Quick and accurate data capture is essential in fast-moving and dynamic industrial workflows. One important requirement in data capture applications is capturing text from surfaces and products, even in extreme circumstances like uneven color. While it is possible to train deep learning models for capturing text (OCR), due to the nature of deep learning models, it requires a lot of contextual data to train them from scratch.
Let’s take the example of Black on Black text which we can find in vehicle tires, like the one below.
Traditional OCR solutions fail miserably in capturing this kind of data. Training models from scratch to extract this kind of data requires a huge amount of data. Then, there are practical concerns about the data distribution of characters in the data we collect. It will be hard to collect data in a manner where each alphabet is equally distributed across the dataset. Every deep-learning engineer hates the imbalanced class problem.
And, as a deep learning engineer, if you are presented with a new complicated OCR problem, you’ll want to take advantage of unrelated larger datasets for OCR and then use them for your use case.
You would have already encountered the term transfer learning. We believe transfer learning is one of the most underrated and most important techniques in deep learning.
The core idea about transfer learning is that models have multiple layers, each layer is responsible for identifying features. The latter layers in the model build on top of the features learnt in the earlier layers. In the case of Convolutional Neural Networks, the earlier layers learning primitive features like dashes, lines and as we move to consecutive layers, the learned primitive features are then combined to detect much more complicated features.
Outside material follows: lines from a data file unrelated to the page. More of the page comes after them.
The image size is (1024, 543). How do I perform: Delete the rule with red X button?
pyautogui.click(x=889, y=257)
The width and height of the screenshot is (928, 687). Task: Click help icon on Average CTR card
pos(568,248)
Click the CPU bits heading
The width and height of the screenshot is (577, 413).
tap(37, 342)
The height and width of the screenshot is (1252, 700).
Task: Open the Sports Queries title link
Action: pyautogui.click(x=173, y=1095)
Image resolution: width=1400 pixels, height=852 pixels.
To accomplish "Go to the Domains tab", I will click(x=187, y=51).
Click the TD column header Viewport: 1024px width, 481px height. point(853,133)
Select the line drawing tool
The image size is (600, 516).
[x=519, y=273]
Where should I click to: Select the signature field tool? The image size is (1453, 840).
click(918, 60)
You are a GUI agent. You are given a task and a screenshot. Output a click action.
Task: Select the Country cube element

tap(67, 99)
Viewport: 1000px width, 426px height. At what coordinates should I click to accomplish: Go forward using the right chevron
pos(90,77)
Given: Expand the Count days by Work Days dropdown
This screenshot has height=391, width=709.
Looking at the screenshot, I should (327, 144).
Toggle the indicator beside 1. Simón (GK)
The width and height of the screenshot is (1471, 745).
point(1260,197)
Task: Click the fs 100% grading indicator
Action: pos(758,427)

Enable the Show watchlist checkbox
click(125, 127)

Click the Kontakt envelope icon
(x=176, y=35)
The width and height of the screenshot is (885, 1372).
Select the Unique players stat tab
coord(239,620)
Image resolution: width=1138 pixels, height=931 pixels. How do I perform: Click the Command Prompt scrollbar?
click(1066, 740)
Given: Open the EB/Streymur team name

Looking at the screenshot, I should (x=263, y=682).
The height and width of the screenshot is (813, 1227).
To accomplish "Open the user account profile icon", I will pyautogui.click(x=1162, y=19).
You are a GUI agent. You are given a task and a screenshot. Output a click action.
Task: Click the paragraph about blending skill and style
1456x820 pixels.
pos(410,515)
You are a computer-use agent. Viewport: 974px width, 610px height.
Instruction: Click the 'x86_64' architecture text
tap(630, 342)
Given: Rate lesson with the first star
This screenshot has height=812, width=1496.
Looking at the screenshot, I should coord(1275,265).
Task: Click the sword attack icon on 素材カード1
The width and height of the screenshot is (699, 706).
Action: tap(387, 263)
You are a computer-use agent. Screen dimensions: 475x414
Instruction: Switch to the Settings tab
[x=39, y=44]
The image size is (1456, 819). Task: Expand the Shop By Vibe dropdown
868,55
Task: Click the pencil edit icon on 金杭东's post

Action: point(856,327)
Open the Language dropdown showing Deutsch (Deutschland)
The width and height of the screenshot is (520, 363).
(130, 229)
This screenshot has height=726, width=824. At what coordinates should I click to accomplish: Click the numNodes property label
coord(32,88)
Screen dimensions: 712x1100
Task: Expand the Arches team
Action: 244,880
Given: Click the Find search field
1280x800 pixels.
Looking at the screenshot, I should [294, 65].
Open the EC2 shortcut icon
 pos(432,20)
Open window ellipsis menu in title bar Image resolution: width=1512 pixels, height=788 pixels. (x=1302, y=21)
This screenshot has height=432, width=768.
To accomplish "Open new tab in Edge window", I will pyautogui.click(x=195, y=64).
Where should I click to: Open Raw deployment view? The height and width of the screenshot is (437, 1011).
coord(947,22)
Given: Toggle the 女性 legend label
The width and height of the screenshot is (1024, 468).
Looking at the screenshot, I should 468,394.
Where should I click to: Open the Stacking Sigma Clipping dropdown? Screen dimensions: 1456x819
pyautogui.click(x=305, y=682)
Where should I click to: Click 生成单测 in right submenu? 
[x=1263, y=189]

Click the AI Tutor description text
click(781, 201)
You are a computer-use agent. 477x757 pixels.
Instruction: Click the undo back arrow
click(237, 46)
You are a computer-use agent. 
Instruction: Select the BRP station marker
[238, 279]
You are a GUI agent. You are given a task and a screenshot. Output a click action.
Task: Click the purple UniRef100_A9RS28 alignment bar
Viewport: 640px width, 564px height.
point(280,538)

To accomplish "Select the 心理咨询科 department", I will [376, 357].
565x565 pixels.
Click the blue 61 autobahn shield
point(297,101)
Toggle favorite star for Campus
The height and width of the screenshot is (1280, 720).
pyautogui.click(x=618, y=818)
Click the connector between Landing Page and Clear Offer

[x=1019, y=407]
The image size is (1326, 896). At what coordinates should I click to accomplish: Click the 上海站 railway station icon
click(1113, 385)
Let’s look at an example for the above example:
The low-level features and sometimes even the mid-level level features needn’t be specific to a single task at hand but could be used across different tasks. For example, the features that define a human’s face could also be generalized across other animal species. The features of a cricket bat could be quite similar to a baseball bat. It is only in the high-level features that are learned in the latter part of the neural network would we see highly specialized task specific features.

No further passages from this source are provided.